Gillian Polack's Blog, page 285

November 14, 2010

gillpolack @ 2010-11-14T20:14:00

I want to make severely intelligent observations tonight. Do you, for instance, that it's exactly the same temperature outside right now as the coolest temperature we achieved overnight last night? Lifechanging, that data.

What I've been spending my time today actually doing is not studying air temperatures, however fascinating they might be. I've almost finished sorting out that big pile of notes I created and sorted and then resorted. What this means is that I have a structure and can do more bibliographying and then start on the note cycle again. Or I can write love scenes, which I also did. I nearly wrote a love scene with attendant bibliography, but decided that the bibliography didn't add to the mood, so it had to go. It was a sad, sad moment. Life is always better with bibliographies. One day I shall write a love scene with bibliography *and* footnotes. It may be unpublishable, but it will be a lot of fun. Bibliography, footnotes and recipes, in fact.

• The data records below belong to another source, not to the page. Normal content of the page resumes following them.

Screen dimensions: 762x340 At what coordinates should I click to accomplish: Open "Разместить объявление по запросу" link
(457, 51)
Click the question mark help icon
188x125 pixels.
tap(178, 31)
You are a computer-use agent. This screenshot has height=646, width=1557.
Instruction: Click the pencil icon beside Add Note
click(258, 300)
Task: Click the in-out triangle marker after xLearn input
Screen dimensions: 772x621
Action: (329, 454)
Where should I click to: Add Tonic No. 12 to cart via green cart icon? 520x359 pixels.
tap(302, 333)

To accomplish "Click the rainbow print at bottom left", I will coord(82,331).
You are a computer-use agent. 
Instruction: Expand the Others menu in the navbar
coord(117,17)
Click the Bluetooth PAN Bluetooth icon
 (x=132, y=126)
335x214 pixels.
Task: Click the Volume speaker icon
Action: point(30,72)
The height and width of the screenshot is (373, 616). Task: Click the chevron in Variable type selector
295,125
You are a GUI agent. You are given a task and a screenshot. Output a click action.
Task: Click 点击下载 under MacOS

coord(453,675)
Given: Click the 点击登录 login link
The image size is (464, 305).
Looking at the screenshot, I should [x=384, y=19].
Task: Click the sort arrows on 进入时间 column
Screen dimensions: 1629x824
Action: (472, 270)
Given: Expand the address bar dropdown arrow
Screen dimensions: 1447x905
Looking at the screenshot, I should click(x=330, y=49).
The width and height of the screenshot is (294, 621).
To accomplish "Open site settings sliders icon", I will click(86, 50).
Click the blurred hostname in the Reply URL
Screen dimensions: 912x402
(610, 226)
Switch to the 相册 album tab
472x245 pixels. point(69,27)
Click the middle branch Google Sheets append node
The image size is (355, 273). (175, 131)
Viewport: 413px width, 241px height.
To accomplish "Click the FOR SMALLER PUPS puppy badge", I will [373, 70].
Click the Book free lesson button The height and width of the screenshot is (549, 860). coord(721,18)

I think that last means it's dinnertime.


PS I've also been looking at Middle French proverbs. I'm totally full of them right now (normally I'm just full of other things) so if you want to know how to say that something is hard as a diamond (which is 'hard as a diamond' in actual fact*) just ask.


*By 'actual fact' I, of course, mean fourteenth century French. Every other time I use 'fact' or 'in fact' or 'actual fact' I don't mean fourteenth century French. This useful bit of information was brought to you by the world of footnotes.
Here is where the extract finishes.